TITEL

Security versus usability

SPREKER

Dennis Rijbroek, systeemarchitect, Océ

TAAL

Nederlands, sheets Engels

ABSTRACT

It is becoming evident that print devices can be a security leak in a working environment if they are not properly configured. Confidential business information could become public by the (remote) accessibility of these devices. With inefficient security features present, print jobs that are send to printers can be viewed, printed and/or exported by anyone, remote access is sometimes not protected by a user login and with some more effort print jobs that are transported over the network can be monitored.

To counter this, printer manufacturers are implementing a lot of security features in order to ensure the integrity and security of the print jobs. Also, legislation (government), regulation and security standards (IEEE P2600) are formed to which print devices must adhere. Having a ‘security-certified’ printer is even becoming mandatory for selling print devices to certain markets, e.g. governments.

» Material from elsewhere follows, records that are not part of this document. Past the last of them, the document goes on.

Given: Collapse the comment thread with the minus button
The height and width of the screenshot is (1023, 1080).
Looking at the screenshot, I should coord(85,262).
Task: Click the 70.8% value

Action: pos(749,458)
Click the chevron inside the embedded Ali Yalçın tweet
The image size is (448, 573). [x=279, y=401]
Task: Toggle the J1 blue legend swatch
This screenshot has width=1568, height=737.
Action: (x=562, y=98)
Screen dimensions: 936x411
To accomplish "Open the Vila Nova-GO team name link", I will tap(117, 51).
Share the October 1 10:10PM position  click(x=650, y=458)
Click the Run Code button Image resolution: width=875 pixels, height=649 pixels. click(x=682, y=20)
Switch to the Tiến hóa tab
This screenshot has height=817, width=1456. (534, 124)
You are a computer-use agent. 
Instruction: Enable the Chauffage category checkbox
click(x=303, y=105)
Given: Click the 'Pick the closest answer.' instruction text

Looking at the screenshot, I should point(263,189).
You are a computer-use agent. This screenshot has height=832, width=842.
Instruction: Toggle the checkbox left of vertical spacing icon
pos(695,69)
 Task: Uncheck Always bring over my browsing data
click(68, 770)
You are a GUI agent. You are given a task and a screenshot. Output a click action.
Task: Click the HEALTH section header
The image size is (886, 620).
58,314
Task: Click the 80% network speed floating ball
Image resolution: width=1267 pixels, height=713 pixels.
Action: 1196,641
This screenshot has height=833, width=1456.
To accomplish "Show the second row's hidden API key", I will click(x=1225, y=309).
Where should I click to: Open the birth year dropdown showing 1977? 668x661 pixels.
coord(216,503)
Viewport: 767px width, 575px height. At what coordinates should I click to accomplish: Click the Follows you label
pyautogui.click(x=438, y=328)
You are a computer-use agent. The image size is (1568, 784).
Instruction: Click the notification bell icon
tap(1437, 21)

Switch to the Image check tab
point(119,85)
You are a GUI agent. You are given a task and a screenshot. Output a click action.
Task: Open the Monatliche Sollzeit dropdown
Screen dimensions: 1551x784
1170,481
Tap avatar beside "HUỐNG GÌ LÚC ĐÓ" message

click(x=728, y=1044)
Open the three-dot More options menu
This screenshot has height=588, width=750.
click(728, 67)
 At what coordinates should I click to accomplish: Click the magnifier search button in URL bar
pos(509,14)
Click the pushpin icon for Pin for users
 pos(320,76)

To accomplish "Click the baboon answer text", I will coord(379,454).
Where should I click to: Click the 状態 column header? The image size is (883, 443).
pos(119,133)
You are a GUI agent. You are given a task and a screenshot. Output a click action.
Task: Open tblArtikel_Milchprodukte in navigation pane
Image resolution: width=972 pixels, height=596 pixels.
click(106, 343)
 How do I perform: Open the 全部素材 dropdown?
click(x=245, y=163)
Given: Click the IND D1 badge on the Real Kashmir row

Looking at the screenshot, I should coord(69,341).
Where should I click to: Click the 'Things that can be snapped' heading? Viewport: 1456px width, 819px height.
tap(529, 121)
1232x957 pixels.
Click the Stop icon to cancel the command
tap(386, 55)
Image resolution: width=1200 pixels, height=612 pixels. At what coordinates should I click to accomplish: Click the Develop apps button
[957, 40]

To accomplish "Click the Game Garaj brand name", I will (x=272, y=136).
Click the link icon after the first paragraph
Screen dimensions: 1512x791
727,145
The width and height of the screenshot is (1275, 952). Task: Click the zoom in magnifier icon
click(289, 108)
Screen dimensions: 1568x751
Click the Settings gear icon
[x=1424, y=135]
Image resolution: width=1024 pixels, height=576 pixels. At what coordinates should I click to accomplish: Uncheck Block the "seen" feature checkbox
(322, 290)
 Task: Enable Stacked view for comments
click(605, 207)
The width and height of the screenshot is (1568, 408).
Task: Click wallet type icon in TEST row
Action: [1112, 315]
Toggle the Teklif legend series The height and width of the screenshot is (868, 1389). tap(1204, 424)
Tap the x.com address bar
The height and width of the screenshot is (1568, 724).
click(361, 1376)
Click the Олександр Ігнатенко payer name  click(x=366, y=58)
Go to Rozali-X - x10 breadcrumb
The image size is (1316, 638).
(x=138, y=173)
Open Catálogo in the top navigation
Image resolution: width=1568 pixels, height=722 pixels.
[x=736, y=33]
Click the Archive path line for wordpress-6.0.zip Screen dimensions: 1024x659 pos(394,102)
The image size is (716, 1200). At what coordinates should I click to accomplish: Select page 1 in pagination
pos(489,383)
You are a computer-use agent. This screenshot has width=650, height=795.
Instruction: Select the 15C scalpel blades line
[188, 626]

However, there is a fine line between a print device that is secure enough for its environment and a print device that is easy enough to be usable by the day-to-day operators. Putting all print jobs behind a user login with an automatic login after a few minutes of disuse, may be perfect from a security point of view, but the printer operator who has to log in 100 times a day finds this solution completely unacceptable. Additionally, if security becomes too cumbersome for the users, they will circumvent it.

The impact of this fine line is directly visible in the architecture (e.g. due to certification requirements), system behaviour and usability of the print device. In this presentation I want to show how Océ is dealing with this problem.